Role:Senior AI Engineer – Agentic Voice AI
Place of Posting:Gurgaon (Work from Office)
Yrs of Exp:3 - 7 Years
No. of Position:2
Job Summary
We are seeking a highly skilled AI Engineer with strong expertise in Agentic Voice AI systems to design, build, and deploy real-time conversational voice agents. The ideal candidate will have hands-on experience with Pipecat, Vapi, speech-to-text (STT), text-to-speech (TTS), LLM orchestration, and API-driven system integrations. This role requires deep technical ownership from architecture to production deployment.
Key Responsibilities
- Design and develop real-time, low-latency Agentic Voice AI systems for inbound and outbound calling use cases
- Build conversational pipelines using Pipecat (audio streaming, orchestration, event handling)

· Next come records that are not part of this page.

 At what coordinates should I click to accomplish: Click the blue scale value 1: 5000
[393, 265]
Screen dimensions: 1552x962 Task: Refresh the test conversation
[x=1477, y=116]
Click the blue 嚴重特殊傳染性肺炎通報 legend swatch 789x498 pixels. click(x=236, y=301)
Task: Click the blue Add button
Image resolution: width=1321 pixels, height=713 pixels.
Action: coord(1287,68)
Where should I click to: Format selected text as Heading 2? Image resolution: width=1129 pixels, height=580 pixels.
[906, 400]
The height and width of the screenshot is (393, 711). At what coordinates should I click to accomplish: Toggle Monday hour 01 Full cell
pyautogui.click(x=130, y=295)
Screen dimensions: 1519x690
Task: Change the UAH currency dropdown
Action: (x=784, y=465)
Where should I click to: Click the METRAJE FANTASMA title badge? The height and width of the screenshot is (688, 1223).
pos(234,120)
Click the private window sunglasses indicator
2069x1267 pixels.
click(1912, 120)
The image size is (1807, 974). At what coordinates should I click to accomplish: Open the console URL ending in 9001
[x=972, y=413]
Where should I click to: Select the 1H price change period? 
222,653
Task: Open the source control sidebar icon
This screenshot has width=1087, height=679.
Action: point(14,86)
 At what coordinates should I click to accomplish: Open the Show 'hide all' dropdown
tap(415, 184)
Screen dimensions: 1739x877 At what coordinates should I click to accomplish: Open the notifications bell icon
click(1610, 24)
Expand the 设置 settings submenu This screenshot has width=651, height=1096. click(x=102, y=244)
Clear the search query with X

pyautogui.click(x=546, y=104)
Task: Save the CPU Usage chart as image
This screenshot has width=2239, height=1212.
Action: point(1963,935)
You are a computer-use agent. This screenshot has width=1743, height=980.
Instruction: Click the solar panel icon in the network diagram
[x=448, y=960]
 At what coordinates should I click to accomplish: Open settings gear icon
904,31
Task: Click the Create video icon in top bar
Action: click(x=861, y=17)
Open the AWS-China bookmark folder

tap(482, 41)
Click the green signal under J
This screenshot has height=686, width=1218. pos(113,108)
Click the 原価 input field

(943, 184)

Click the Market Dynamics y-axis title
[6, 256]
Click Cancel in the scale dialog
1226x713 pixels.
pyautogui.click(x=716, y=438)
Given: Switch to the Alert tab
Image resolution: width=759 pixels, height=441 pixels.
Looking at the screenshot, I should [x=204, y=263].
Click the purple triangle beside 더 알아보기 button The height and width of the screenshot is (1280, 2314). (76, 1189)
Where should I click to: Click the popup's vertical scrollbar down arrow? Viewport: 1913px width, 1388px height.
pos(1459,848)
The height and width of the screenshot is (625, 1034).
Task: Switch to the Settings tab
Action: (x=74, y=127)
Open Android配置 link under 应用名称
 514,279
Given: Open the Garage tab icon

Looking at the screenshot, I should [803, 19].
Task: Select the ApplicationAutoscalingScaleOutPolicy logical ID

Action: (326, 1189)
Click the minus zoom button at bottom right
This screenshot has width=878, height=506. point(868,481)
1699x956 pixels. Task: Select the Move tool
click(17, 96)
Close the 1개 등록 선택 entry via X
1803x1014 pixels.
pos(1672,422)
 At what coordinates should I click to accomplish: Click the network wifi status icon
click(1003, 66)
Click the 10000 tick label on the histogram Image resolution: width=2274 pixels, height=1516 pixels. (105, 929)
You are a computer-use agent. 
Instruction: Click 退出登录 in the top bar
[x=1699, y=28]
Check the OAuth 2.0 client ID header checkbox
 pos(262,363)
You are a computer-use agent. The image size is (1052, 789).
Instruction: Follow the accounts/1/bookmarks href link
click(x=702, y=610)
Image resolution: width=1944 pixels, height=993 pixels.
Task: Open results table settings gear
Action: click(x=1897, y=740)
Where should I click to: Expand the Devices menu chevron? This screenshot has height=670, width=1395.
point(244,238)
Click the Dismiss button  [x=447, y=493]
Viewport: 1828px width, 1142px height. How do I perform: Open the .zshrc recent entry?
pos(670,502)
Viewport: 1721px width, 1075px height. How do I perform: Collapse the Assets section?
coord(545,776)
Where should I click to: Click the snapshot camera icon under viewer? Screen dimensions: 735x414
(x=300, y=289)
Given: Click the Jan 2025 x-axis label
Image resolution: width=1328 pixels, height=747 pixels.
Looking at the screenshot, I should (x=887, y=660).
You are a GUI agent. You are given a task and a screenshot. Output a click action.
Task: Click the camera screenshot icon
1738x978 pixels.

- Implement and manage voice agents using Vapi (call flows, tool calling, webhook handling)
- Develop agent logic with LLMs (OpenAI / Anthropic / Azure OpenAI / Gemini)
- Implement multi-step agent workflows (intent detection, tool execution, memory, and decision-making)
- Integrate STT services (Deepgram, Whisper, Google Speech, Azure Speech)
- Integrate TTS services (ElevenLabs, Azure TTS, Google TTS)
- Optimize audio streaming, turn-taking, barge-in handling, and silence detection
- Build and maintain REST and WebSocket APIs for real-time communication
- Integrate with third-party systems (CRM, ticketing systems, databases, internal tools)
- Implement secure authentication (OAuth, API keys, JWT)
- Handle webhook-based event systems and async workflows
- Deploy AI services using FastAPI / Flask
- Containerize applications using Docker
- Work with cloud platforms (AWS / GCP / Azure)
- Monitor performance, latency, and reliability of voice systems
- Implement logging, tracing, and error handling for production systems
- Analyze call logs and conversation transcripts to improve agent performance
- Implement prompt optimization, agent memory, and retrieval (RAG if required)
- Optimize cost, latency, and response quality
Required Skills & Qualifications:
- Core Technical Skills
- Strong proficiency in Python
- Hands-on experience with Pipecat and/or Vapi
- Experience building Agentic AI systems (tool calling, planning, memory)
- Experience with LLM APIs (OpenAI, Anthropic, Gemini, etc.)
- Strong understanding of real-time systems and audio streaming
Experience in below Voice AI Stack:
- STT: Deepgram, Whisper, Google, or Azure
- TTS: ElevenLabs, Azure TTS, Google TTS
- Telephony & Voice APIs (Vapi, Twilio, SIP concepts preferred)
- Backend & DevOps
- FastAPI / Flask
- REST APIs & WebSockets
- Docker & basic CI/CD
- Cloud deployment experience
Good to Have (Preferred):
- Experience with RAG pipelines (LangChain, LlamaIndex, vector databases)
- Knowledge of call center workflows (IVR, escalation, human handoff)
- Experience with n8n or workflow orchestration tools
- Understanding of latency optimization for real-time AI systems
- Prior experience building AI calling bots or voice assistants
Soft Skills:
- Strong problem-solving and debugging skills
- Ability to own features end-to-end
- Clear communication with technical and non-technical stakeholders
- Startup mindset with bias toward execution